The world’s first polymath?

Photo by Galen C. Dalrymple, copyright 2024. All Rights Reserved.

I shared pictures of this step pyramid before, but today I’d like to focus not so much on the structure itself, nor even the pharaoh for whom it was built. Today, I want to talk about the man who designed and built it: Imhotep. (No, no relation to the Imhotep from the Mummy movies. Sorry!)

Imhotep is considered by many to be the world’s first polymath. What is a polymath? Someone who has vast knowledge about a wide range of topics. That description certainly fits Imhotep.

For one thing, Imhotep is the first known architect by name. Though the Great Pyramids of Giza are far more famous, the pyramid of Djoser was build in the mid-27th century BCE. That means it is roughly 100 years older than the ones at Giza. Not only did he dream up this first-of-its-kind pyramidal structure, but he also is credited with using columns before anyone else, and for revolutionizing how stone was used in buildings.
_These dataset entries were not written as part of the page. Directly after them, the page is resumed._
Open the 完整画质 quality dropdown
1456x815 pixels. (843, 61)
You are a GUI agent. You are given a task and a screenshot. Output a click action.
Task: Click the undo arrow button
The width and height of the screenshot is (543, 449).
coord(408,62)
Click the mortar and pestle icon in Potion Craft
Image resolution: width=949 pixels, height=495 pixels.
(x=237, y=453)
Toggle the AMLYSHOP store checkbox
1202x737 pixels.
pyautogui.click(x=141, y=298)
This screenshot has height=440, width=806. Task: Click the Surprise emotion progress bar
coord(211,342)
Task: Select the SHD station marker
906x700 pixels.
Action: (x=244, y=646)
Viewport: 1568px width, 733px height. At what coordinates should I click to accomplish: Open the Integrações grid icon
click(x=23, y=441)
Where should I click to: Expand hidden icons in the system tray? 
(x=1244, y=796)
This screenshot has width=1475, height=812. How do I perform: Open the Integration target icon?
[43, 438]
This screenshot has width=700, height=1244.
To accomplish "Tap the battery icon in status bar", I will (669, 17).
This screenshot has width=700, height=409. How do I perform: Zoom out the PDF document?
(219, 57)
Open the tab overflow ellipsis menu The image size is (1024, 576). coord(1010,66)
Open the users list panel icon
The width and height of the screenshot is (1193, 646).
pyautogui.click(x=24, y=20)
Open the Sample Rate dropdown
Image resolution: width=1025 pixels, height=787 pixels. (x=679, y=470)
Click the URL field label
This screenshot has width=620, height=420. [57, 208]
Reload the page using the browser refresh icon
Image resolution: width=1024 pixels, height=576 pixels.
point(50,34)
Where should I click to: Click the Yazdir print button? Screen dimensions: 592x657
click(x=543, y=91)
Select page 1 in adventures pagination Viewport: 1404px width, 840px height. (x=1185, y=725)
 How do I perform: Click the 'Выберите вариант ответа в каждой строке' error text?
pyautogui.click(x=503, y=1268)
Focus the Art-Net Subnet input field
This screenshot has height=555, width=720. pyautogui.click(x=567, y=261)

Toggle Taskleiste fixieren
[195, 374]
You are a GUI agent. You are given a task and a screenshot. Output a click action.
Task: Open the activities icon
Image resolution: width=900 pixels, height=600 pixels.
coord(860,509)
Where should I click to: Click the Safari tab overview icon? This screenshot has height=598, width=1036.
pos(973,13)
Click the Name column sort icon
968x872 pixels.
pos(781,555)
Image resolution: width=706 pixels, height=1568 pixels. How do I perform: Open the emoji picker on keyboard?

But he wasn’t only an architect. He wrote texts that made huge contributions to medicine that included early diagnosis and treatments.

His knowledge and expertise were so vast that in 525 BCE, millennia after he died, he was so revered that he was elevated to the status of a full deity, becoming the Egyptian god of science, medicine, and architecture.

ON THIS DAY IN HISTORY: On June 24, 1997, U.S. Air Force officials released a 231-page report dismissing long-standing claims of an alien spacecraft crash in Roswell, New Mexico, almost exactly 50 years earlier.

Public interest in Unidentified Flying Objects, or UFOs, began to flourish in the 1940s, when developments in space travel and the dawn of the atomic age caused many Americans to turn their attention to the skies. The town of Roswell, located near the Pecos River in southeastern New Mexico, became a magnet for UFO believers due to the strange events of early July 1947, when ranch foreman W.W. Brazel found a strange, shiny material scattered over some of his land. He turned the material over to the sheriff, who passed it on to authorities at the nearby Air Force base. On July 8, Air Force officials announced they had recovered the wreckage of a “flying disk.” A local newspaper put the story on its front page, launching Roswell into the spotlight of the public’s UFO fascination. 

The Air Force soon took back their story, however, saying the debris had been merely a downed weather balloon. Aside from die-hard UFO believers, or “ufologists,” public interest in the so-called “Roswell Incident” faded until the late 1970s, when claims surfaced that the military had invented the weather balloon story as a cover-up. Believers in this theory argued that officials had in fact retrieved several alien bodies from the crashed spacecraft, which were now stored in the mysterious Area 51 installation in Nevada. Seeking to dispel these suspicions, the Air Force issued a 1,000-page report in 1994 stating that the crashed object was actually a high-altitude weather balloon launched from a nearby missile test-site as part of a classified experiment aimed at monitoring the atmosphere in order to detect Soviet nuclear tests.

On July 24, 1997, barely a week before the extravagant 50th anniversary celebration of the incident, the Air Force released yet another report on the controversial subject. Titled “The Roswell Report, Case Closed,” the document stated definitively that there was no Pentagon evidence that any kind of life form was found in the Roswell area in connection with the reported UFO sightings, and that the “bodies” recovered were not aliens but dummies used in parachute tests conducted in the region. Any hopes that this would put an end to the cover-up debate were in vain, as furious ufologists rushed to point out the report’s inconsistencies. With conspiracy theories still alive and well on the Internet, Roswell continues to thrive as a tourist destination for UFO enthusiasts far and wide, hosting the annual UFO Encounter Festival each July and welcoming visitors year-round to its International UFO Museum and Research Center. – The History Channel

TRIVIA FOR TODAY: The two “T”s in the Tostitos logo are actually two people sharing a tortilla chip over a bowl of salsa, which is the red dot over the the “i.”